Los Angeles - Eine Ermittlerin hat im Prozess gegen den früheren Leibarzt von Michael Jackson ausgesagt, dass bei der Spurensicherung in Jacksons Schlafzimmer Fehler passiert seien. Elissa Fleak erklärte während einer Befragung durch die Verteidigung am Donnerstag, in dem Raum seien Dinge verändert worden. Sie habe jedoch versucht, so akkurat wie möglich zu arbeiten.

Der Anwalt von Conrad Murray, Ed Chernoff erklärte, Fotos vom Schlafzimmer zeigten einen Infusionsständer und einen Beutel mit Kochsalzlösung an verschiedenen Orten im Raum. Außerdem habe Fleak den Fund einer Flasche Propofol erst im März 2011 dokumentiert, fast zwei Jahre nach dem Tod des Sängers.

Die Staatsanwaltschaft wirft Murray vor, Jackson im Juni 2009 eine Überdosis des Betäubungsmittels Propofol verabreicht zu haben. Die Verteidigung führt an, der Sänger habe sich die tödliche Dosis selbst verabreicht, als der Arzt das Zimmer verlassen habe.

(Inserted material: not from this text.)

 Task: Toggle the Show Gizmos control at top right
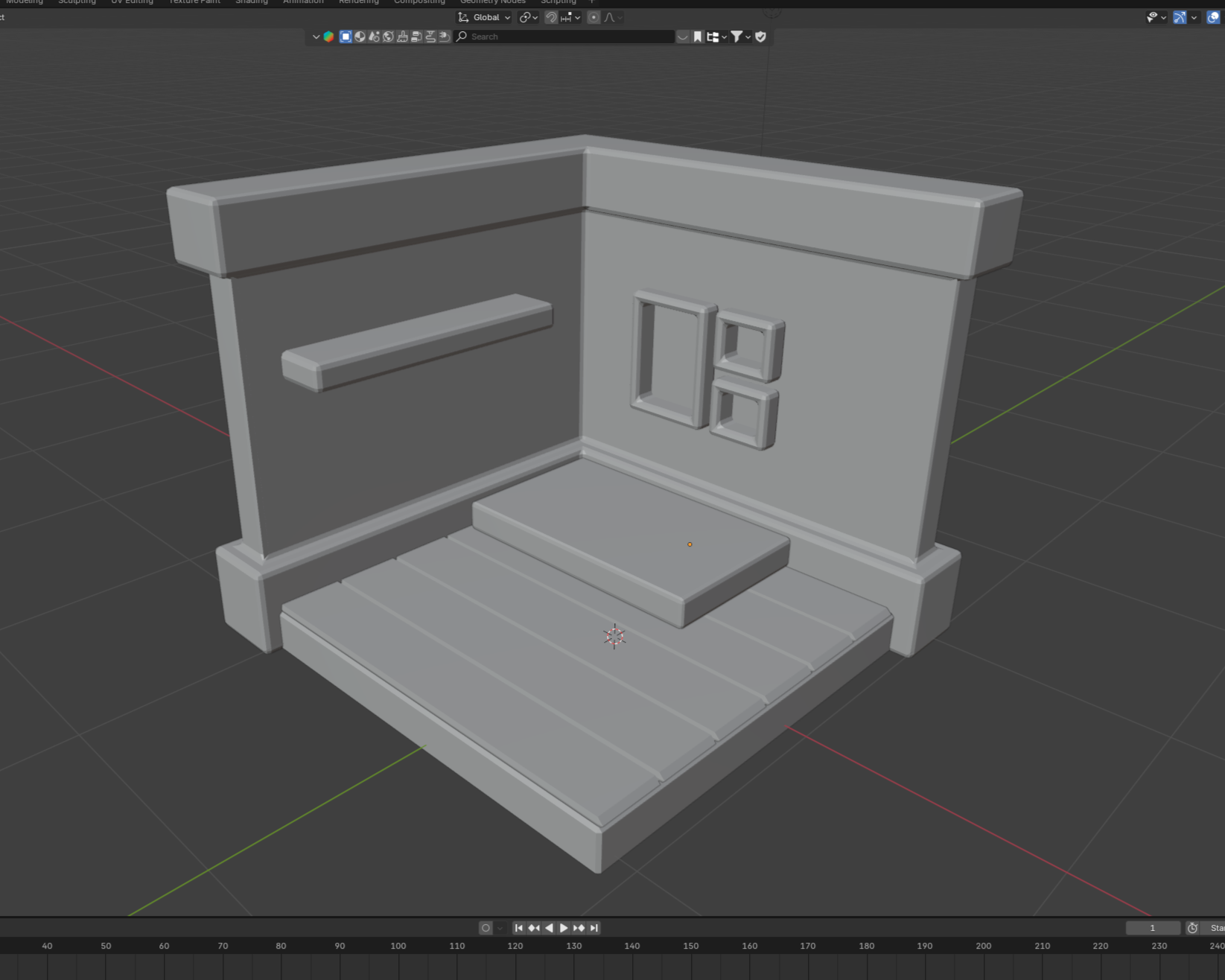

Dan Anderson, ein Toxikologe der Gerichtsmedizin, sagte, er habe in Jacksons Blut, Urin und Leber das Betäubungsmittel Propofol gefunden. Außerdem seien Lidocain und Lorazepam entdeckt worden, Beruhigungsmittel, die der angeklagte Murray nach eigenen Angaben Jackson gab, bevor er ihm Propofol injizierte.

Zuvor hatte eine Notärztin am Montag den Vorwurf gegen Murray, er habe medizinisch wichtige Informationen untschlagen, bestätigt. Am Todestag des Popsängers habe Murray ihr gegenüber mit keinem Wort erwähnt, dass er Jackson das starke Betäubungsmittel Propofol verabreicht habe, sagte die Medizinerin Richelle Cooper.

Ähnlich äußerten sich mehrere Sanitäter, die als Zeugen ausgesagt hatten. Murray weist jede Schuld von sich. Im Falle eines Schuldspruchs drohen Murray vier Jahre Haft und der Entzug seiner Approbation.